___ EXTRACTED INFORMATION ___
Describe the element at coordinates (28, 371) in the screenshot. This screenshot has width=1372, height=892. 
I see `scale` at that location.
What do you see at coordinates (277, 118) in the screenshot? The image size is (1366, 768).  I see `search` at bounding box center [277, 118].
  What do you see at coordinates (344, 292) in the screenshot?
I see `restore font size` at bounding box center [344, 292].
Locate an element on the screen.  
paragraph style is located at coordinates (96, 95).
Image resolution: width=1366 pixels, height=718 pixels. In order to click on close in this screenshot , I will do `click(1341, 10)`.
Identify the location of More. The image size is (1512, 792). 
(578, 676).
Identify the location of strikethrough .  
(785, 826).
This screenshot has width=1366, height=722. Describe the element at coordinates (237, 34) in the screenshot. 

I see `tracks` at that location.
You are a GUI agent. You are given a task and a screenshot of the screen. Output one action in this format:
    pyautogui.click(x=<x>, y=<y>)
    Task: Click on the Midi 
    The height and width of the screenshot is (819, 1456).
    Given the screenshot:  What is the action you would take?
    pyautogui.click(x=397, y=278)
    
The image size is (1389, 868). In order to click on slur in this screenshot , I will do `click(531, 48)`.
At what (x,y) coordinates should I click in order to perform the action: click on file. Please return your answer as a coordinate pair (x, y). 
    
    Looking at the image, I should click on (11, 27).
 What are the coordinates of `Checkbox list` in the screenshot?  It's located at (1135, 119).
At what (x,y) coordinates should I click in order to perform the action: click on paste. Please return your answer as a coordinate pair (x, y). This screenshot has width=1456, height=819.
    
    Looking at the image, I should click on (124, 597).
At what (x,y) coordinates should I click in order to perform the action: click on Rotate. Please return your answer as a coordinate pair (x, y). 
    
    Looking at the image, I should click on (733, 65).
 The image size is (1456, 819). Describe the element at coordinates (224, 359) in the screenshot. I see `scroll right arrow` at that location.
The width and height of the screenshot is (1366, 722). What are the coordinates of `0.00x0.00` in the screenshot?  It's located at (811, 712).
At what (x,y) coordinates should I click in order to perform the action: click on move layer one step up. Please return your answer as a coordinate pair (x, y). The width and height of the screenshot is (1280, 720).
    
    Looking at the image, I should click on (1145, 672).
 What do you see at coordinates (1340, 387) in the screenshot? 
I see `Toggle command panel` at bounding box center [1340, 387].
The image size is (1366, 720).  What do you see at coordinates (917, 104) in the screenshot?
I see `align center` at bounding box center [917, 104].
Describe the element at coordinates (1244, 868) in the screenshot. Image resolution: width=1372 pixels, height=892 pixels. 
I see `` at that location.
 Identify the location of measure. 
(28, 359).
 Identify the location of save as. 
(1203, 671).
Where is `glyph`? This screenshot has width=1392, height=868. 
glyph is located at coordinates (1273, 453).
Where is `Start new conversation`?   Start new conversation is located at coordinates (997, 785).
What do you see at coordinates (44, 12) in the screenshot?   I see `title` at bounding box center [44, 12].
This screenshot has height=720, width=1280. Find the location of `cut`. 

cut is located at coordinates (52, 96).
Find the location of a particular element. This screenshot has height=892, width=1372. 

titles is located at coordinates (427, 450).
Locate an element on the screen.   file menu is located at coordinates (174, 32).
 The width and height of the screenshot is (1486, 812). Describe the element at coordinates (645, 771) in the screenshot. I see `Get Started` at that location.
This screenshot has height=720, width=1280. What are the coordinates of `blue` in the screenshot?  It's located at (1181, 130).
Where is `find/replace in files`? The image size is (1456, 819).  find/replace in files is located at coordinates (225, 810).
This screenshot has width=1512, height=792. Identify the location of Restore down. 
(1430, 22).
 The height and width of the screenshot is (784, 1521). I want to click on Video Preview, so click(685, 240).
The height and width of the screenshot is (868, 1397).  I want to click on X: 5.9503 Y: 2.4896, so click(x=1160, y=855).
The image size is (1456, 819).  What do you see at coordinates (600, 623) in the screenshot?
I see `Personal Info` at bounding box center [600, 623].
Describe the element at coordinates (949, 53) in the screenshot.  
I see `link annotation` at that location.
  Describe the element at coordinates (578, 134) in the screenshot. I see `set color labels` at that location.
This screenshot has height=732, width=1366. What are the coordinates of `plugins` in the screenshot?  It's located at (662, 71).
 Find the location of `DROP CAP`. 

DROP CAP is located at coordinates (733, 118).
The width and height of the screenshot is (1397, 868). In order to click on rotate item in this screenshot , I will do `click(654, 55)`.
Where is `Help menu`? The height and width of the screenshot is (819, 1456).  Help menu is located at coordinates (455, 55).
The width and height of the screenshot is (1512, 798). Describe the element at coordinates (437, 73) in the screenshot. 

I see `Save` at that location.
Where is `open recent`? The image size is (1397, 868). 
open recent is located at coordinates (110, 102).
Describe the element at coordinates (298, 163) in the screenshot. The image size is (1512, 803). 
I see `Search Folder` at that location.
___
YOUR OBJECTIVE:
Please write out the rows above word for word, starting with the line that contains "click on Rotate." and going on through the line that contains "glyph is located at coordinates (1273, 453).".

ANSWER TO THE TASK:
At what (x,y) coordinates should I click in order to perform the action: click on Rotate. Please return your answer as a coordinate pair (x, y). 
    
    Looking at the image, I should click on (733, 65).
 The image size is (1456, 819). Describe the element at coordinates (224, 359) in the screenshot. I see `scroll right arrow` at that location.
The width and height of the screenshot is (1366, 722). What are the coordinates of `0.00x0.00` in the screenshot?  It's located at (811, 712).
At what (x,y) coordinates should I click in order to perform the action: click on move layer one step up. Please return your answer as a coordinate pair (x, y). The width and height of the screenshot is (1280, 720).
    
    Looking at the image, I should click on (1145, 672).
 What do you see at coordinates (1340, 387) in the screenshot? 
I see `Toggle command panel` at bounding box center [1340, 387].
The image size is (1366, 720).  What do you see at coordinates (917, 104) in the screenshot?
I see `align center` at bounding box center [917, 104].
Describe the element at coordinates (1244, 868) in the screenshot. Image resolution: width=1372 pixels, height=892 pixels. 
I see `` at that location.
 Identify the location of measure. 
(28, 359).
 Identify the location of save as. 
(1203, 671).
Where is `glyph`? This screenshot has width=1392, height=868. 
glyph is located at coordinates (1273, 453).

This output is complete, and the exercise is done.